There’s this idea that, if we can make an artificial neural network that is as complex as the human neural network, then we should be capable of creating an actual intelligence. But that makes two hypothesis which are unsupported by evidence: that artificial neural networks are good models of human neural networks (they aren’t), and that human neural networks are solely responsible for human intelligence. That doesn’t seem to be the case either. Our brains work as part of an intricate, interwoven network of systems which all interact with each others in ways that are very hard to capture. Our neurons without our endocrine system, our immune system, etc., are a very incomplete snapshot of who we are. We can’t – and maybe won’t ever be able to – upload our brains to the cloud.
Artificial Intelligence is not Human Intelligence, and it doesn’t really make any sense to compare them in any way.

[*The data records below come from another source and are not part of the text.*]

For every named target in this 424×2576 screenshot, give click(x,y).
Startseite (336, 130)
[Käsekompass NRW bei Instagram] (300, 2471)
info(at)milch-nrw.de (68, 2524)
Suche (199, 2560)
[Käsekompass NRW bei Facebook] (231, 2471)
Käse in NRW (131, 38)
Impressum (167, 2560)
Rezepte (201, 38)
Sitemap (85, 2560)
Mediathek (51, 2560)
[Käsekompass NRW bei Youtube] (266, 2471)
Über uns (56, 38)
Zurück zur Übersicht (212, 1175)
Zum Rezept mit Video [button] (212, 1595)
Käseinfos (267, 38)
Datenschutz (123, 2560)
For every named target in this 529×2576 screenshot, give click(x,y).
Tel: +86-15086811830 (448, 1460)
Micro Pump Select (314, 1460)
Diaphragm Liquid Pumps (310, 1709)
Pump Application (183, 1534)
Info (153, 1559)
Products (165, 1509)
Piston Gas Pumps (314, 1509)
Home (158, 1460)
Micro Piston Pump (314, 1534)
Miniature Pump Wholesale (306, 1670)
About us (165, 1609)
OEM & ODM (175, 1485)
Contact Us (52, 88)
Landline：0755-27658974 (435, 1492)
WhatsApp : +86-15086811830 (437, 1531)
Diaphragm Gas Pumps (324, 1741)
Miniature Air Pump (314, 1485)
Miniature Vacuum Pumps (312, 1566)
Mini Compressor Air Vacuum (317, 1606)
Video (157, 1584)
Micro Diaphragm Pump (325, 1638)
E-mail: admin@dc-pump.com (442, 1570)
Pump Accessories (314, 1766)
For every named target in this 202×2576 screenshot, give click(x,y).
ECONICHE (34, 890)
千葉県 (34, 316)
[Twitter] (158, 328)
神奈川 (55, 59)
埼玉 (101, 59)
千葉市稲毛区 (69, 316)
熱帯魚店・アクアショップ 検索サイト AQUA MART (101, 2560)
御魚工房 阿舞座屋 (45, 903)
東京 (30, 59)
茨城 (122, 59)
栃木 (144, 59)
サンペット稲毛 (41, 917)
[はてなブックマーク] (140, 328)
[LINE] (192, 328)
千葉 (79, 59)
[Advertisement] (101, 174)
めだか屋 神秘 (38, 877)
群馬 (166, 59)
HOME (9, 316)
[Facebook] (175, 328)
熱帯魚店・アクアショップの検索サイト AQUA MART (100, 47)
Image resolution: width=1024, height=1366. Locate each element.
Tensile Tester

Any AI algorithm has capabilities and limitations, and we can study those without falling into the trap of anthropomorphism. That’s why I don’t like it when LLMs are compared on benchmarks such as law exams, or common coding exercises. Those tests were designed for humans, to test capabilities that are often difficult to acquire for human intelligence. For an AI, it doesn’t tell us much. Importantly, it doesn’t tell us that this AI is a good lawyer, or a good software developer. Yet these are still the kind of tests used to compare LLMs today. Perhaps the most used test right now is the “Massive Multitask Language Understanding (MMLU)” test. The MMLU is composed “of multiple-choice questions from various branches of knowledge”, which were “manually collected by graduate and undergraduate students from freely available sources online”. But we aren’t using LLMs to solve multiple-choice questions from various exams and tests collected around the web. For any actual task that we have in mind for such a model, we would need to prove that the MMLU is a useful proxy to evaluate the capability of the model to perform the task.
The fact that the MMLU is collected from online sources also makes it extremely difficult to use it as a benchmark for modern LLMs, which are often trained on very opaque datasets, also collected from all around the web. The risks of contamination are huge, and the measures taken by LLM developers to mitigate this issue are often doubtful, if they are even described at all. The Gemini paper, for instance, states that they “search for and remove any evaluation data that may have been in our training corpus before using data for training”, but don’t provide any detail as to how this search was done. If they used the same method as GPT-4 (i.e. looking for exact matches on substrings of the questions), then the risk of contamination is high.
There is often a very large gap between the performances of the LLMs in benchmarks and their performances in real-world applications, and this is probably part of the reason: the benchmarks are not made for the evaluation of a computer program, but of a human brain… and those are way too different for it to work that way.